**Selected excerpt**
In another embodiment, a coated article is disclosed. The coated article includes a substrate piece comprising an outer surface; and a coating covering at least a portion of the outer surface of the substrate piece. The coating includes about 60 weight percent to about 90 weight percent of one or more fluorinated polymers, about 1 weight percent to about 7 weight percent of one or more erosion resistant fillers, about 3 weight percent to about 9 weight percent of one or more anticorrosive pigments, about 1 weight percent to about 4 weight percent of one or more thixotropic agents, and, about 1 weight percent to about 4 weight percent of one or more porosity reducing filler materials.

In yet another embodiment, a method for coating a substrate with a coating is disclosed. The method includes applying a coating onto an outer surface of the substrate. The coating includes about 60 weight percent to about 90 weight percent of one or more fluorinated polymers, about 1 weight percent to about 7 weight percent of one or more erosion resistant fillers, about 3 weight percent to about 9 weight percent of one or more anticorrosive pigments, about 1 weight percent to about 4 weight percent of one or more thixotropic agents, about 1 weight percent to about 4 weight percent of one or more porosity reducing filler materials. The method further includes curing the coating on the outer surface of the substrate at a curing temperature of from about 50° C. to about 300° C.

These and additional features provided by the embodiments discussed herein will be more fully understood in view of the following detailed description, in conjunction with the drawings.

BRIEF DESCRIPTION OF THE DRAWINGS

The embodiments set forth in the drawings are illustrative and exemplary in nature and not intended to limit the inventions defined by the claims. The following detailed description of the illustrative embodiments can be understood when read in conjunction with the following drawings, where like structure is indicated with like reference numerals and in which:

FIG. 1 is a cross-sectional schematic illustration of a coating on a substrate according to one or more embodiments shown or described herein;

FIG. 2 is a cross-sectional schematic illustrate of a coating on a substrate with a base coat there between according to one or more embodiments shown or described herein;

FIG. 3 is a perspective view of a compressor blade with a coating according to one or more embodiments shown or described herein; and,

FIG. 4 is an exemplary illustrate of a coating method according to one or more embodiments shown or described herein.

**Available data**
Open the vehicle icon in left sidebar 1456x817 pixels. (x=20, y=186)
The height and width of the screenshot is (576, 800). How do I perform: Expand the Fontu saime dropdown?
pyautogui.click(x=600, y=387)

**Written instruction A**
Answer these questions about the coating patent excerpt, one answer per line:
(i) What weight percent range of fluorinated polymers does the coating include?
(ii) In the coating method, what curing temperature range is given?
(iii) What does FIG. 3 show?
**Written instruction B**
Continue the coating patent excerpt from the point where it stops.

**Response A**
(i) About 60 weight percent to about 90 weight percent.
(ii) From about 50° C. to about 300° C.
(iii) A perspective view of a compressor blade with a coating.

**Response B**
DETAILED DESCRIPTION OF THE INVENTION

One or more specific embodiments of the present invention will be described below. In an effort to provide a concise description of these embodiments, all features of an actual implementation may not be described in the specification. It should be appreciated that in the development of any such actual implementation, as in any engineering or design project, numerous implementation-specific decisions must be made to achieve the developers' specific goals, such as compliance with system-related and business-related constraints, which may vary from one implementation to another. Moreover, it should be appreciated that such a development effort might be complex and time consuming, but would nevertheless be a routine undertaking of design, fabrication, and manufacture for those of ordinary skill having the benefit of this disclosure.

When introducing elements of various embodiments of the present invention, the articles “a,” “an,” “the,” and “said” are intended to mean that there are one or more of the elements. The terms “comprising,” “including,” and “having” are intended to be inclusive and mean that there may be additional elements other than the listed elements.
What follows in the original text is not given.